A transaction is generally any activity initiated by the User, which involves exchange of products. Purchases and Returns are common examples of transactions.
Activity is defined as any Customer Interaction recorded on the Predictions Platform, that does not generally include a financial transaction. Some examples might be a Customer logging into an Online Store, calling your helpline or receiving a Marketing Newsletter.
A Data Package is the collection of all Data Files that are used together to create a Model. This helps organize data effectively - every file only needs to be uploaded once, but can be used many times (by adding it to multiple Data Packages).
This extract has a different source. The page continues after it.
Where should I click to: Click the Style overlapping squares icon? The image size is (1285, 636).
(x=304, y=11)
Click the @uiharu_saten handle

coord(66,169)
A Model, commonly known as a Machine Learning Model is a complex file that has been trained to recognize certain patterns. CrossEngage use Machine Learning to train these Models to understand Customer behavior, allowing them to Predict Conversion in the future.
Conversion is defined as the point at which a recipient of a marketing message makes a Purchase.
A Selection is a group of Users on the Predictions Platform that have been bundled together for the purpose of a Campaign. This is similar to a User Segment in the Data & Engagement Platform.
Customer Lifetime Value is the estimated value of a Customer during their entire relationship with a business.
Individual Purchase Interval is an estimate of the time Interval that a Customer takes from one Purchase to the next. IPT is defined Individually - each customer has their own IPT.
In Machine Learning, a Score is a value calculated by the model, that is indicative of the predictive power of the model.
In Machine Learning, a feature is an individual measurable property that serves as an input to the Model. It can be a single field, or a combined and transformed form of several fields.
The target variable is the variable that is being predicted by the model.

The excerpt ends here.